Amaç sınav olunca devlet okulunun verdiği diploma değersizleşiyor ve devlet okullarının varlık nedeni ortadan kalkıyor. Bunun eğitici kesim olan öğretmenlerde de bir yabancılaşma ve ‘değersizlik’ duygusu yaratması kaçınılmaz. Artık araçla amaç ters-yüz olmuş, yer değiştirmiş demektir. Fakat bu sefil durumda öğretmenlerin dahli büyük ve yangına körükle gitmek gibi bir aymazlık içindeler. Kendi varlık nedenlerini tehdit eden kepazeliğe karşı çıkmak, bir kamu hizmet alanı olması gereken eğitim kurumlarını korumak ve savunmak yerine özel dersanelere koşuyorlar...

Bindikleri dalı kestiklerinden haberleri yok mu?.. Kendi etiğine sahip çıkmayan, varlık nedenine ve misyonuna yabancılaşmış bir eğitimci, bir öğretmen, bir öğretim üyesi olabilir mi?

#### [Veri Kümesi]
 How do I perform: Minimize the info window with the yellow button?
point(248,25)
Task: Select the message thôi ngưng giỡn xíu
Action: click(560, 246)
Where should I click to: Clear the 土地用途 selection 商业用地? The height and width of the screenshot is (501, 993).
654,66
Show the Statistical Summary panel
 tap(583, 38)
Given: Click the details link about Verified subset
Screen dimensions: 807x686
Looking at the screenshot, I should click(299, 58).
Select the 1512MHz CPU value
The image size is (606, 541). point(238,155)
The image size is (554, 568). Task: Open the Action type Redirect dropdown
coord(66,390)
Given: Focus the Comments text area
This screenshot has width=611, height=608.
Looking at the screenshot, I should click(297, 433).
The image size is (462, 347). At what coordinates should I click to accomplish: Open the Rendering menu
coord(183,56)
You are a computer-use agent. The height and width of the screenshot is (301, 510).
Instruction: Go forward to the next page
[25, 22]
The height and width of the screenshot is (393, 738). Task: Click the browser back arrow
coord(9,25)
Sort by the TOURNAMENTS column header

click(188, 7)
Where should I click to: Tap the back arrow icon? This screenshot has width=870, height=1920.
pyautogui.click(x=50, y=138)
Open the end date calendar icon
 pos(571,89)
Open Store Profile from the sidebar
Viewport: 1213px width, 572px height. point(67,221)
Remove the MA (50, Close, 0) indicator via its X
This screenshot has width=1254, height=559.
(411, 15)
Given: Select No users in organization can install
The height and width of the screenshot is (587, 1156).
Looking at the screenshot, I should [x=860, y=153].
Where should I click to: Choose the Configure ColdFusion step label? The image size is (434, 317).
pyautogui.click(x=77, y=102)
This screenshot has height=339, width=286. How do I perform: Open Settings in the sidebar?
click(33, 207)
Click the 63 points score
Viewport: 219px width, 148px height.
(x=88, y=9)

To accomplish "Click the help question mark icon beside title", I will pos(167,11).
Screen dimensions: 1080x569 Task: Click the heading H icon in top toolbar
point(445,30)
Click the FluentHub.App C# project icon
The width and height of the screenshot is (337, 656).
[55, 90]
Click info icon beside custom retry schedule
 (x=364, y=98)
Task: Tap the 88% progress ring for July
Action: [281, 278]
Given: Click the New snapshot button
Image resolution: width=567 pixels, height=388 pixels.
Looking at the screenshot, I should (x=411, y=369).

#### [Alıştırmalar]
A - Aşağıdaki üç ifadenin metin bölümüyle uyuşup uyuşmadığını evet ya da hayır diye belirtin ve her birinde karara götüren sözleri metinden aynen alıntılayın. (i) Amaç sınav olunca devlet okulunun verdiği diploma değerini yitirir. (ii) Öğretmenler devlet okullarını korumak için özel dersanelere karşı çıkıyor. (iii) Bu durumda öğretmenlerin payı küçüktür.
B - Metin bölümünde "Amaç sınav olunca" sözleriyle başlayıp "özel dersanelere koşuyorlar..." sözlerine kadar giden kısmı olduğu gibi yazın.
C - Metin bölümüne göre amaç sınav olunca öğretmenlerde ne tür bir duygu ortaya çıkar?

#### [Tam Çözümler]
A -
(i) Evet: "Amaç sınav olunca devlet okulunun verdiği diploma değersizleşiyor"
(ii) Hayır: "eğitim kurumlarını korumak ve savunmak yerine özel dersanelere koşuyorlar"
(iii) Hayır: "bu sefil durumda öğretmenlerin dahli büyük"

B -
Amaç sınav olunca devlet okulunun verdiği diploma değersizleşiyor ve devlet okullarının varlık nedeni ortadan kalkıyor. Bunun eğitici kesim olan öğretmenlerde de bir yabancılaşma ve ‘değersizlik’ duygusu yaratması kaçınılmaz. Artık araçla amaç ters-yüz olmuş, yer değiştirmiş demektir. Fakat bu sefil durumda öğretmenlerin dahli büyük ve yangına körükle gitmek gibi bir aymazlık içindeler. Kendi varlık nedenlerini tehdit eden kepazeliğe karşı çıkmak, bir kamu hizmet alanı olması gereken eğitim kurumlarını korumak ve savunmak yerine özel dersanelere koşuyorlar...

C - Bir yabancılaşma ve 'değersizlik' duygusu.